Stored items
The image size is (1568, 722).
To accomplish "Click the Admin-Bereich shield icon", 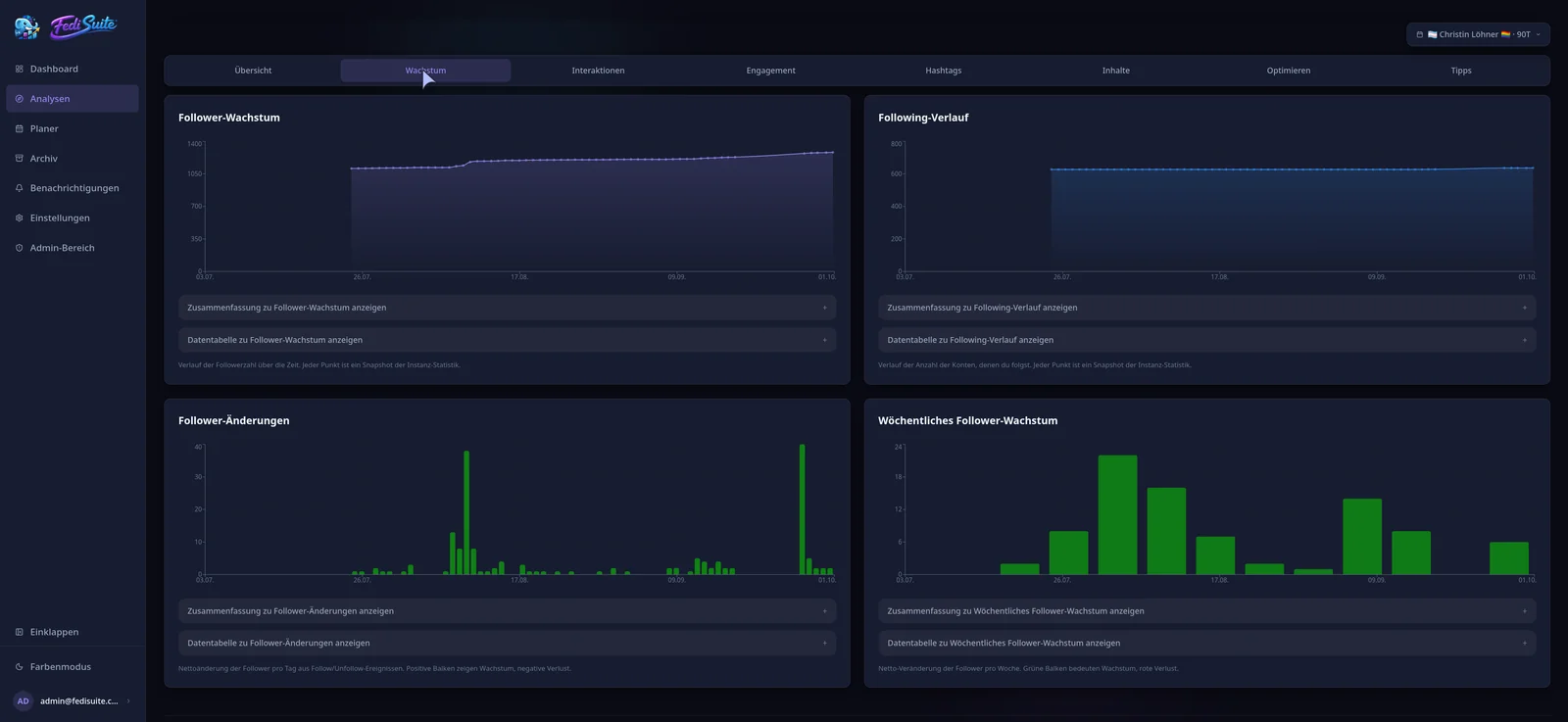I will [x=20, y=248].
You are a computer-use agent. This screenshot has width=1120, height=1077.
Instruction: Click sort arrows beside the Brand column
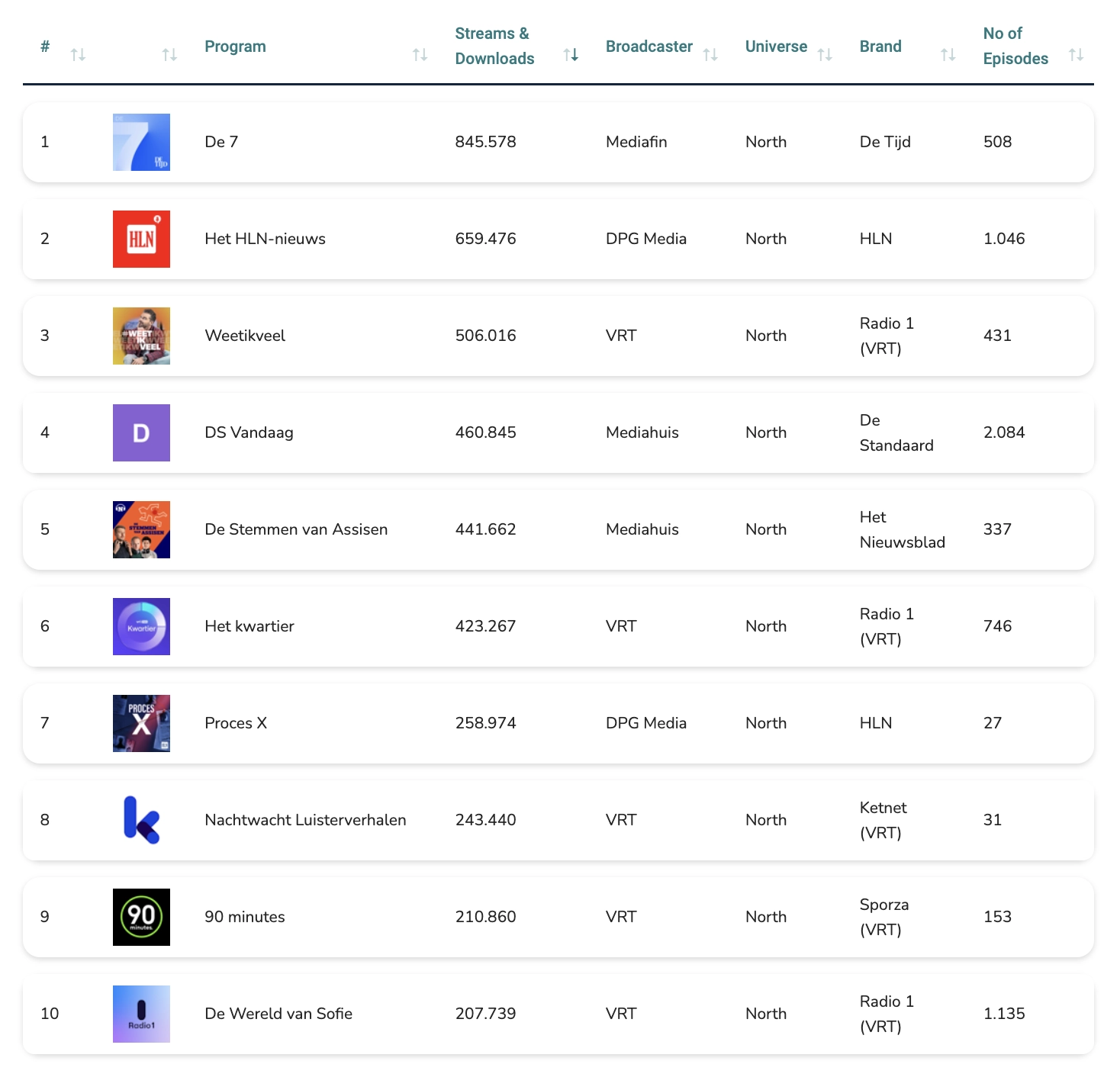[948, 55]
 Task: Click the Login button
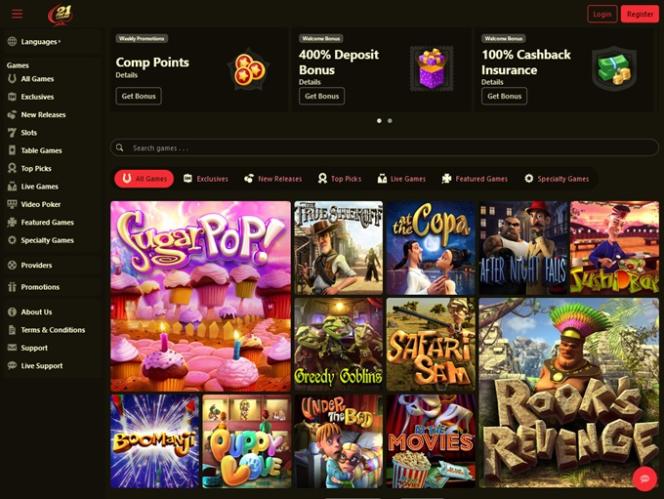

TASK INSTRUCTIONS - Nothing but the lines from the one holding "Instruction: Click sort" through the last line of the entries should be written out, exactly and inclusively, minus the pictures.

RESULT BELOW -
Instruction: Click sort arrows beside the Brand column
[948, 55]
 Task: Click the Login button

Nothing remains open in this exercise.